A la nouvelle du meurtre de Jaurès, Péguy exulte, hurle de joie, comme tous les antisémites d'extrême droite qui vont s'ingénier à récupérer le Péguy soldat chrétien mort au combat pour la défense de la patrie, oubliant ses amitiés juives, comme le rapporte Romain Rolland :
« Or, si Péguy est resté fidèle jusqu'au dernier jour à des sympathies – on pourrait dire, à des préférences, - ç'a été son penchant déclaré pour les juifs. Il l'affichait. Il revendiquait avec respect, avec tendresse, ses grandes amitiés juives : Bernard Lazare, Marix, Bergson. Johannet8, qui n'était point suspect de partager son goût, observait sans plaisir qu'aux Cahiers, « il circulait un air juif ». Péguy poussait la forfanterie jusqu'à se montrer fier du patronage juif, sans lequel les Cahiers n'auraient pu vivre. C'est l'argent juif, dit Johannet, qui a payé les éditions des poèmes catholiques, d'Eve et des Tapisseries. J'ai entendu moi-même Péguy se vanter du soutien de Rothschild, pour la diffusion de ses Cahiers en Orient. Il se targuait d'une initimité avec les juifs, qu'aucun chrétien n'avait jamais eugoogle e, n'aurait jamais »9. Il assure que le juif est plus attaché à la France que le français. Ce qui fonde cet amitié et cette solidarité est la commune loyauté nationale où Péguy invite tous à aller rigoler, à son poste de combat, en attendant de se retrouver pour rigoler au paradis (cf. Note testamentaire).
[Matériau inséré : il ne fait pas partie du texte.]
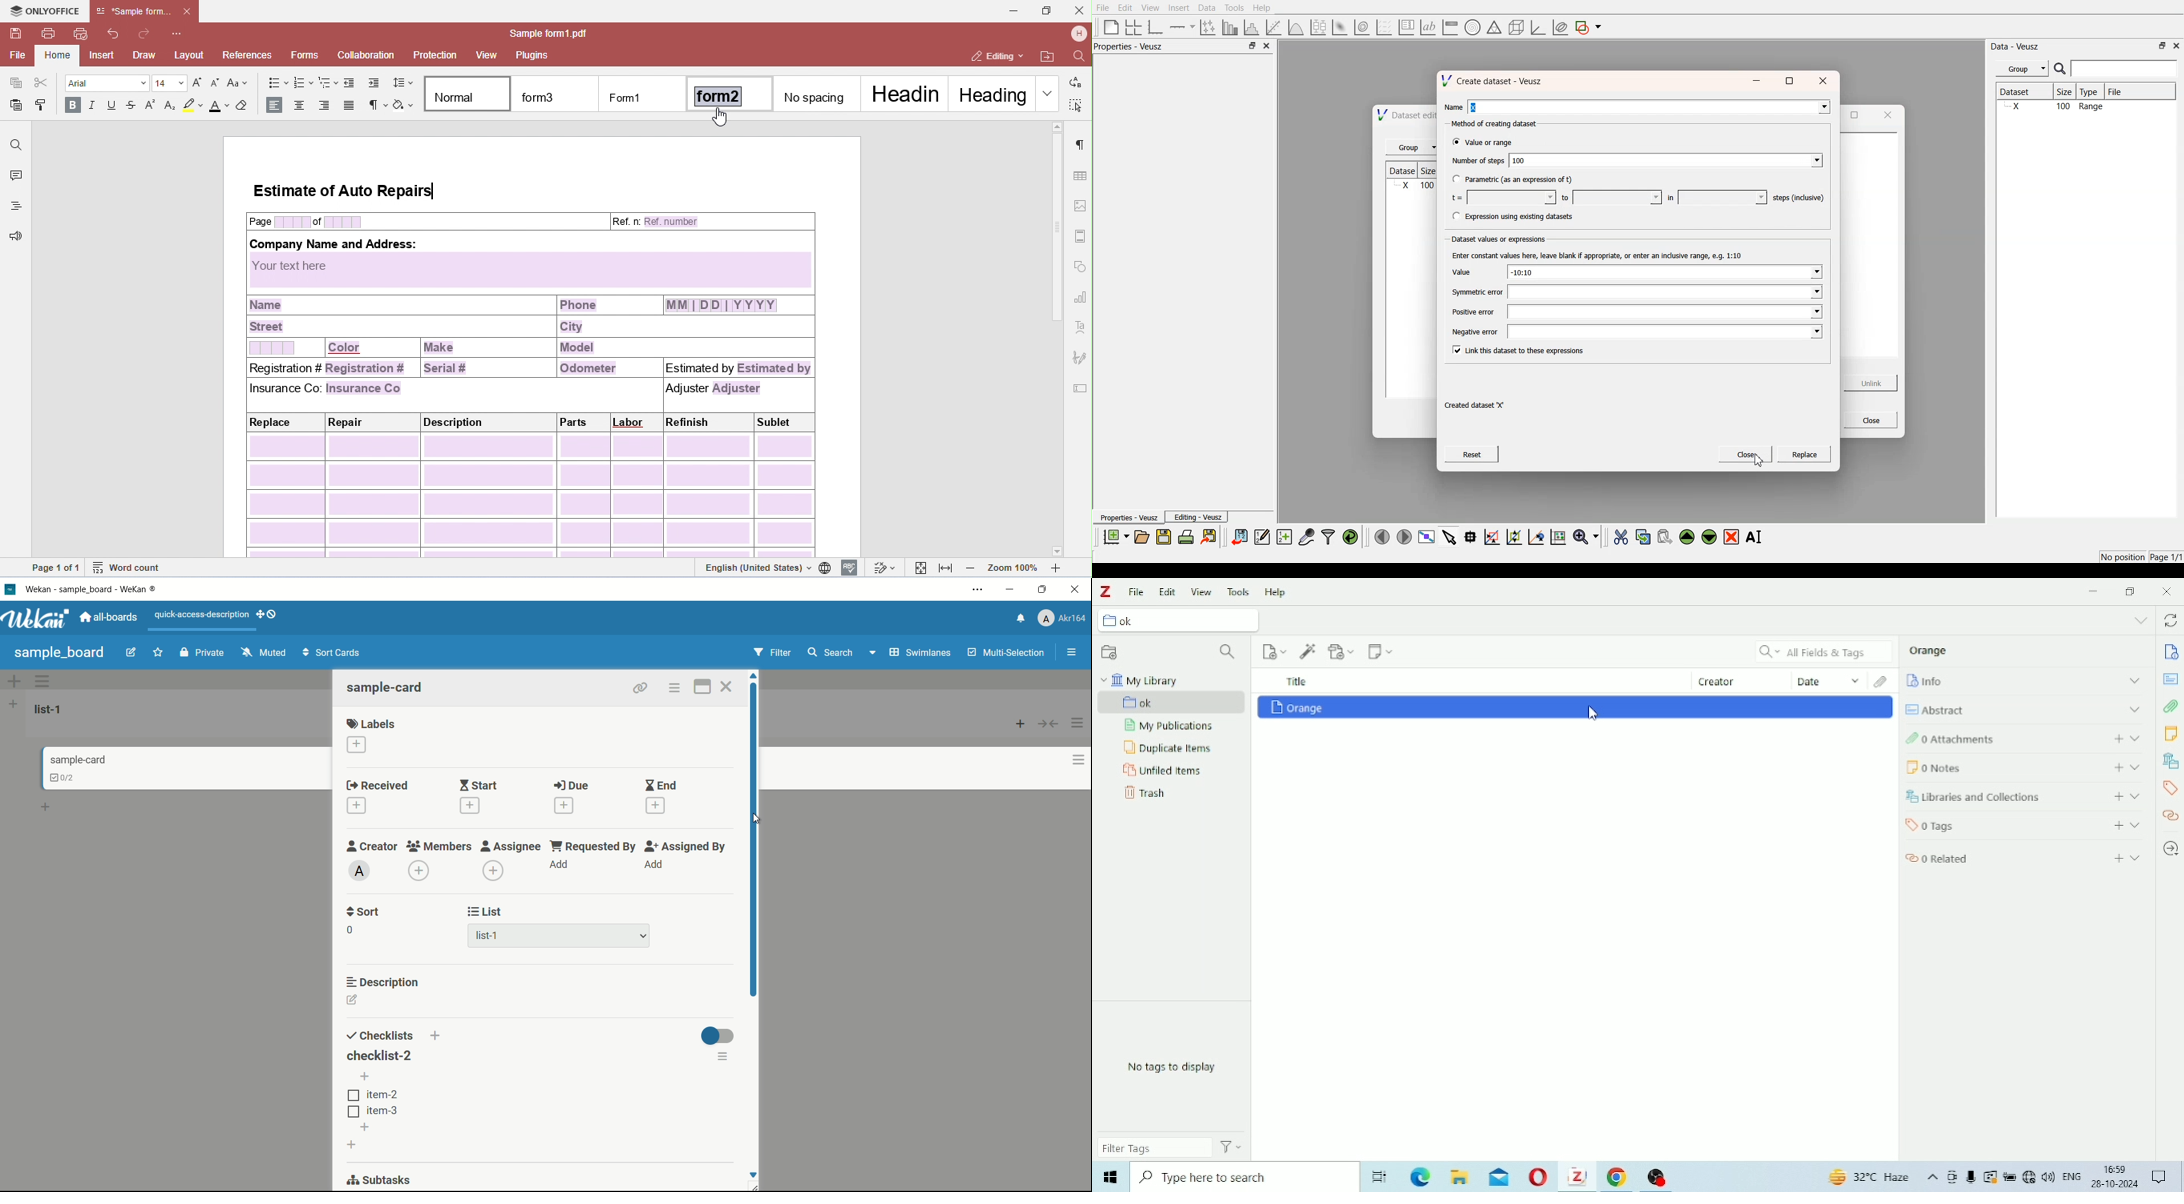 The width and height of the screenshot is (2184, 1204). What do you see at coordinates (2022, 69) in the screenshot?
I see `` at bounding box center [2022, 69].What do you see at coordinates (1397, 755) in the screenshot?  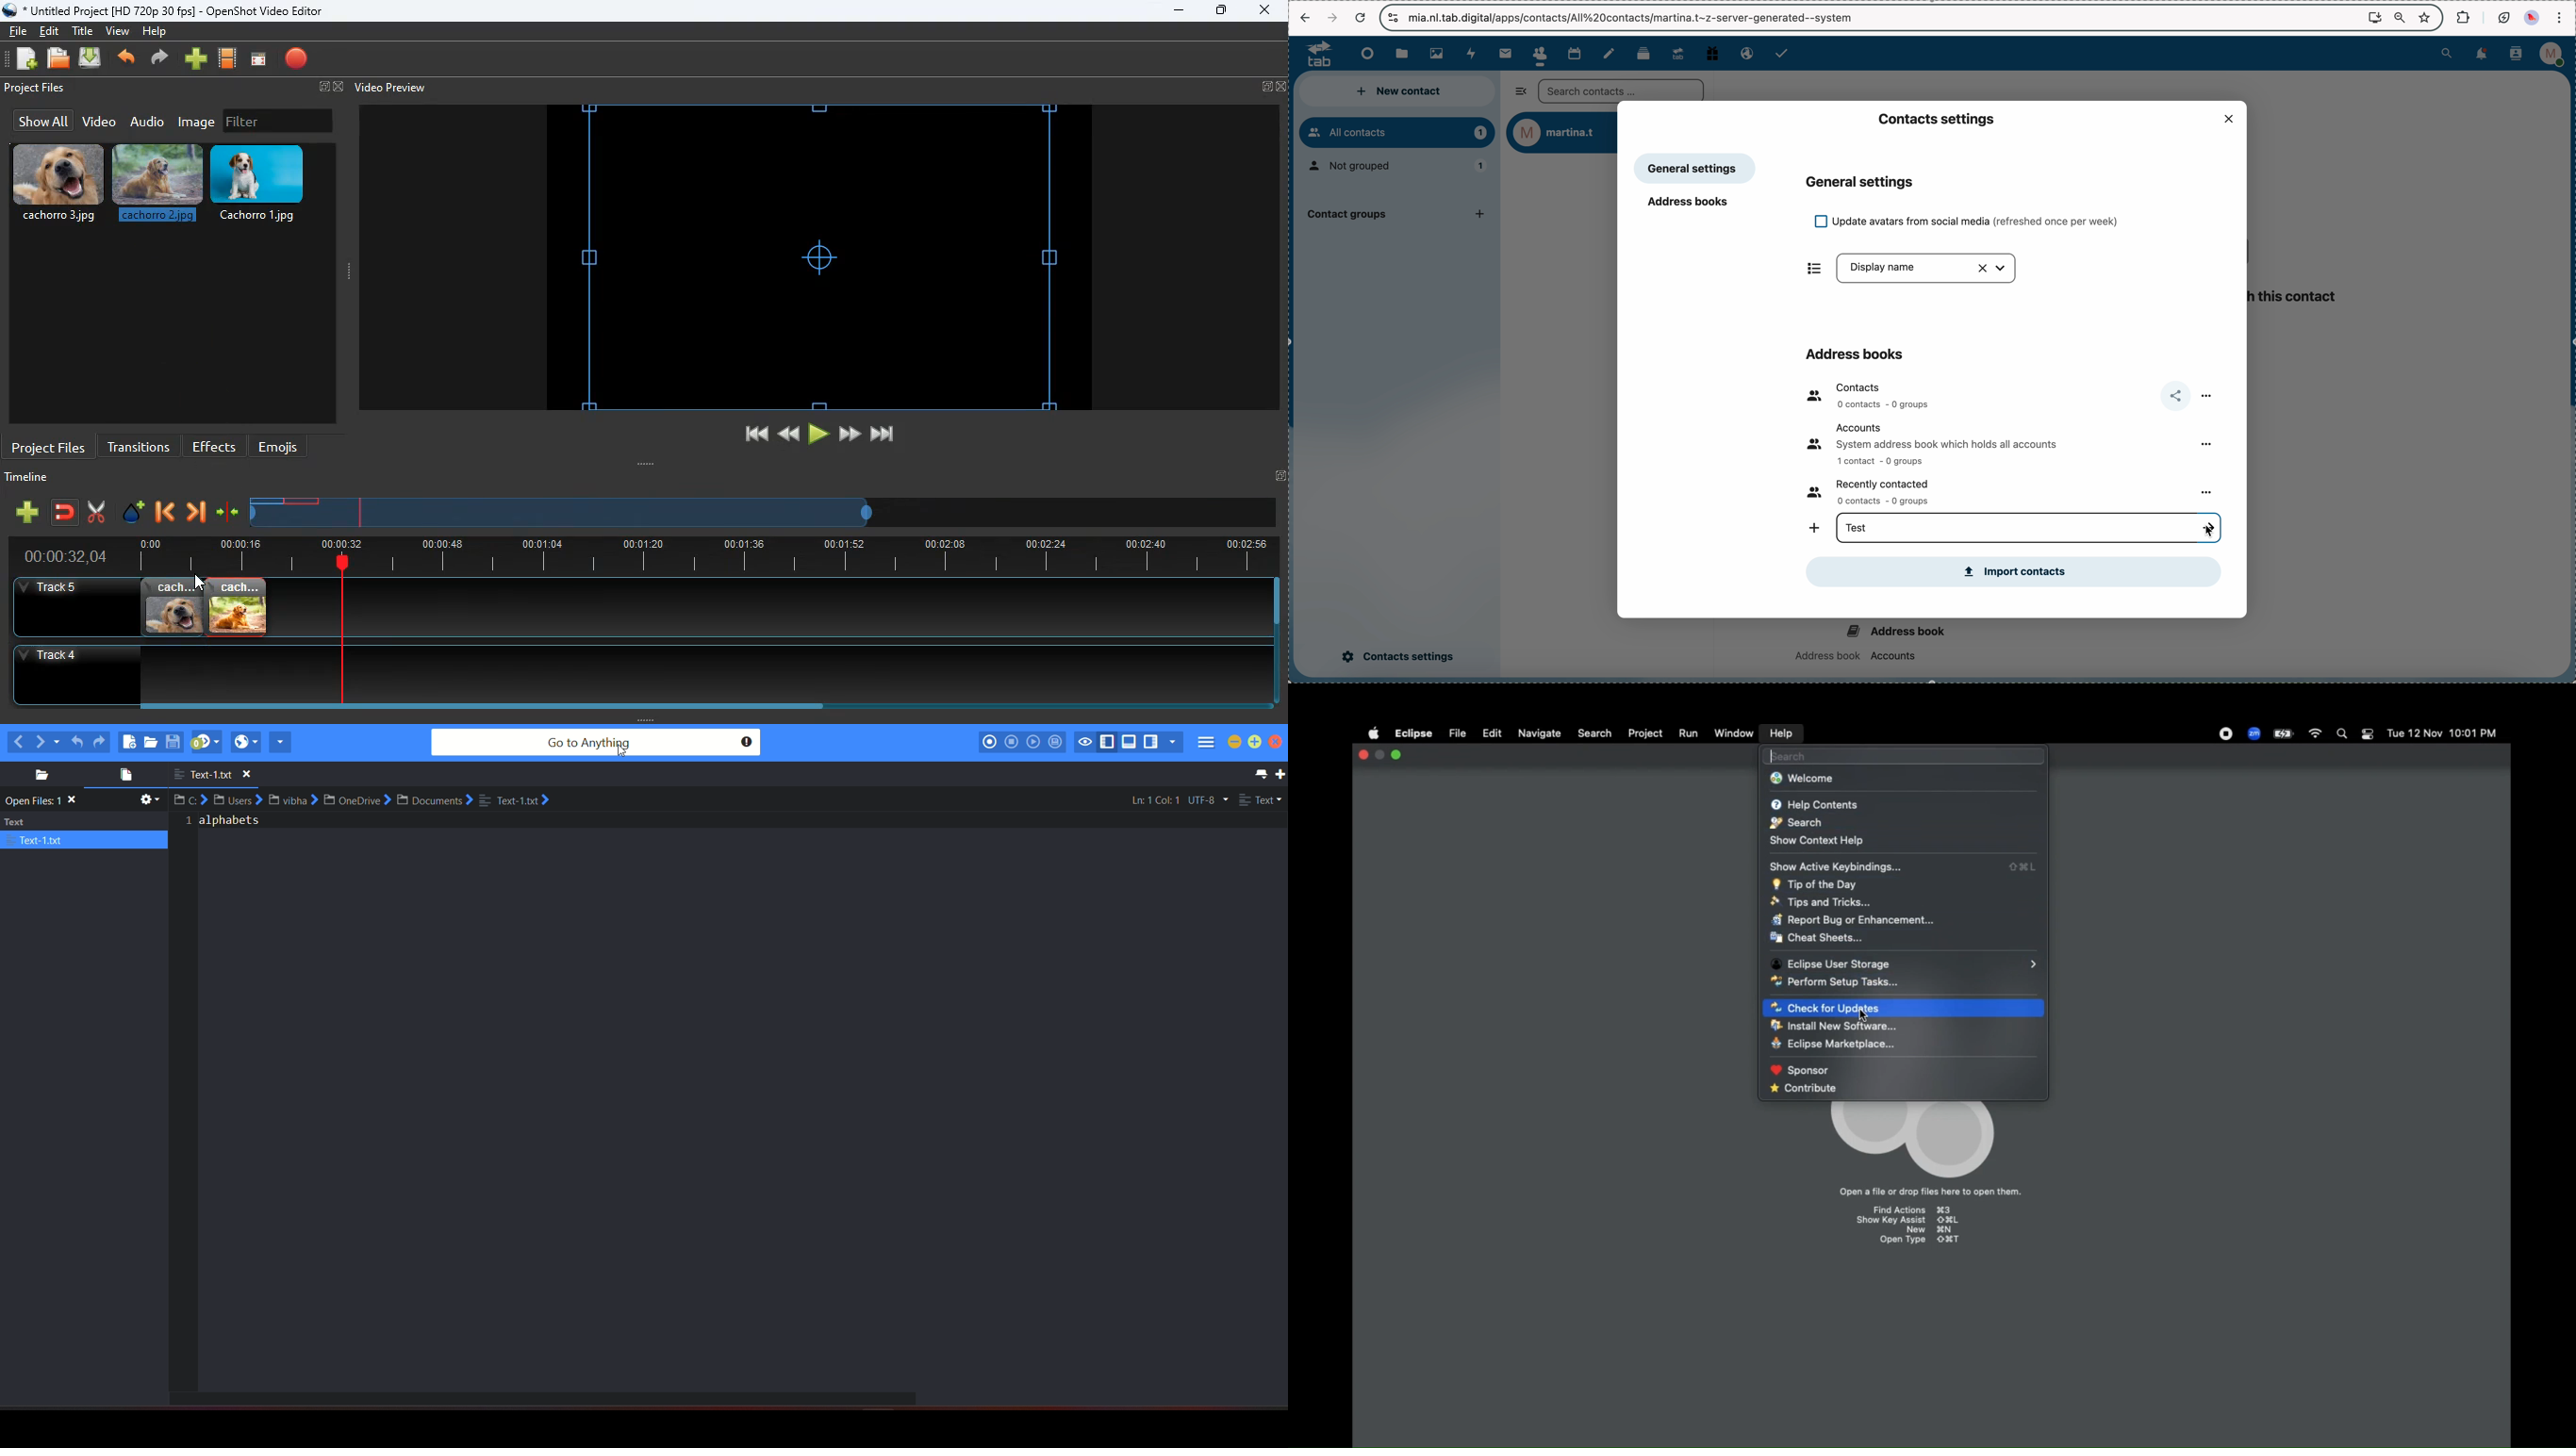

Péguy, imbu de Kant, est l'homme de l'idéalisation lyrique sans nuances. Il généralise hâtivement à partir de cas particuliers, ce qui est paraît-il typique des crânes d'oeuf normaliens. Sa culture est restreinte :
« Intellectuel autant, mais sur un autre plan que le « Parti intellectuel », objet constant de ses invectives, il se disait « peuple » ; et il ne l'était point, nullement peuple paysan, sinon par miracle (instable) du génie. Par son enfance, par ses souvenirs et par son milieu direct, il appartenait tout au plus à un certain peuple citadin, qui est bien plus près de la petite bourgeoisie, qui y aspire et qui, dans le cercle de son horizon, ne va pas plus loin » (Romain Rolland).

DE LA MYSTIQUE ANTISEMITE A LA MYSTIQUE PACIFISTE

Une réflexion de Péguy est indubitable, les juifs (riches) aiment la France mieux que les français...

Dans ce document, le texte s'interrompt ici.